Siyasi iktidar, içinde bulunduğumuz ekonomik krizi yönetemiyor. Başta gelen nedeni bir ekonomi yönetimi yoktur. Ekonomi ile ilgili görevlerde olanlar , cumhurbaşkanın dediklerini onaylama ekibidir. Aksi halde yerlerinde kalamazlar. Söz gelimi önceki Merkez Bankası başkanları ve reel faiz bilincinde olan para kurulu üyelerini bu nedenle değiştirdi.
İkincisi siyasi iktidar ekonomiye yalnızca seçim popülizmi açısından bakıyor. AKP ‘nin geleneksel anlayışına uygun olarak politika değil , ekonomik sorunları da algı yaratarak yönlendiremeye çalışıyor.
Makarna dağıtan AKP’ lilere bir hanım , tepki olarak elektrik ve gaz faturalarını gösterdi. Bu demektir ki halk algıyla ısınamıyor.

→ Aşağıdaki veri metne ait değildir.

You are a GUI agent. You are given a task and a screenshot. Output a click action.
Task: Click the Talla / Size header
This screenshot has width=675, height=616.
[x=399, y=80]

Algıyla karın doyuramıyor.
Öte yandan faiz kararında olduğu gibi , yanlış – yanlı veya özel hesapla verilen kararlar , Sayın Cumhurbaşkanın adeta kurumsallaşmış ‘’dilini koparırız ‘’ şeklindeki ve benzer sözleri , bir yandaş gazetenin millet ittifakı için ‘’ zilletin tek vadi ; devri sabık ‘’ manşeti , iktidarın kaybetme telaşının dışa yansıma şeklidir.
Artık anlaşılan odur ki , siyasette AKP ve MHP’ nin aleyhine dönen rüzgar, eğer demokrasi içinde kalırsak , önlenemez.

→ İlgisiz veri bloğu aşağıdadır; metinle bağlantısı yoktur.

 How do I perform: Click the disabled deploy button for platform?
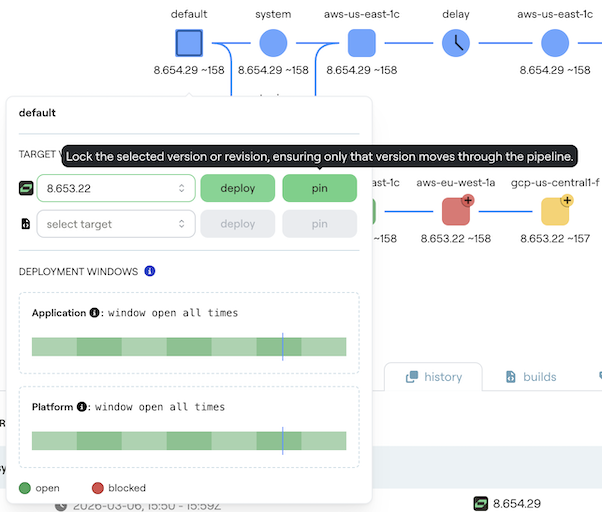[238, 224]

Vikipedi seçim ve görev onayı ile ilgili olarak yapılan tüm anketleri yayınlıyor ve ortalamasını grafikler gösteriyor.
- 2019 yılı başında , Cumhurbaşkanının görevini onaylayanlarım diyenlerin oranı yüzde 45 iken, 2021 sonunda yüzde 31’ e gerilemiş.
- 2019 başında Cumhurbaşkanını onaylamıyorum diyenlerin oranı yüzde 40,5 iken 2021 sonunda yüzde 60’ a yükselmiş.
Özetle artık Halkın yüzde 60’ ı Cumhurbaşkanına göre onayı vermiyor.
Bu sene Ocak ayında bu güne kadar 6 anket yapılmış. Bunlardan birisinin kararsızlar dağıtılmadan versiyonu yok , birisi de yeni partileri ankete koymamış. Kalan 4 anket ortalaması şöyle;
Kürt çoğunluklu bölgelerde HDP yüzde 50 ile yüzde 70 arasında oya alıyor. İktidarın gözü bu oylardadır. Bunun için HDP’ nin üstüne gidiyor. HDP ‘ de terörden uzak olduğunu açıklaması ve sorunların demokratik yollarla ve Parlamento içinde çözümüne odaklanmalıdır.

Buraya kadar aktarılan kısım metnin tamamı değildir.